Fivetran uses the external location and storage credentials to write data on your cloud tenant.
Without Unity Catalog
Follow any one of the following Databricks' guides to provide us the permission to write data in Access Azure Data Lake Storage Gen2 or Azure Blob:
- Access Azure Data Lake Storage Gen2 or Blob Storage using OAuth 2.0 with an Azure service principal
- Access Azure Data Lake Storage Gen2 or Blob Storage using a SAS token
- Access Azure Data Lake Storage Gen2 or Blob Storage using the account key
Instead of executing the Python code provided in the above links, you can also assign the spark configs to the standard Databricks cluster you created in the Connect Databricks cluster step, or the SQL warehouse you created in the Connect SQL warehouse step.

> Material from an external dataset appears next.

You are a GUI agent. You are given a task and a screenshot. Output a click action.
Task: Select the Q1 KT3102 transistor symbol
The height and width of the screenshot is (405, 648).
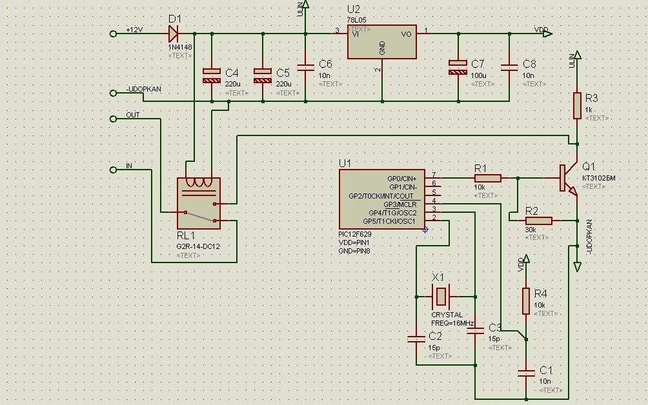tap(568, 179)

Choose authentication type
You can use one of the following authentication types for Fivetran to connect to Databricks:
Databricks personal access token authentication: Supports all Databricks destinations
OAuth machine-to-machine (M2M) authentication: Supports the Databricks destinations that are not connected to Fivetran using AWS PrivateLink or Azure Private Link
Configure Databricks personal access token authentication
To use the Databricks personal access token authentication type, create a personal access token by following the instructions in Databricks' personal access token authentication documentation.
IMPORTANT:
If you do not use Unity Catalog, the user or service principal you want to use to create your access token must have the following privileges on the schema:
- SELECT
- MODIFY
- READ_METADATA
- USAGE
- CREATE
If you use Unity Catalog, the user or service principal you want to use to create your access token must have the following privileges on the catalog:
- CREATE SCHEMA
- CREATE TABLE
- MODIFY
- SELECT
- USE CATALOG
- USE SCHEMA
If you use Unity Catalog to create external tables in a Unity Catalog-managed external location, the user or service principal you want to use to create your access token must have the following privileges:
On the external location:
- CREATE EXTERNAL TABLE
- READ FILES
- WRITE FILES
On the storage credentials:
- CREATE EXTERNAL TABLE
- READ FILES
- WRITE FILES
When you grant a privilege on the catalog, it is automatically granted to all current and future schemas in the catalog. Similarly, the privileges that you grant on a schema are inherited by all current and future tables in the schema.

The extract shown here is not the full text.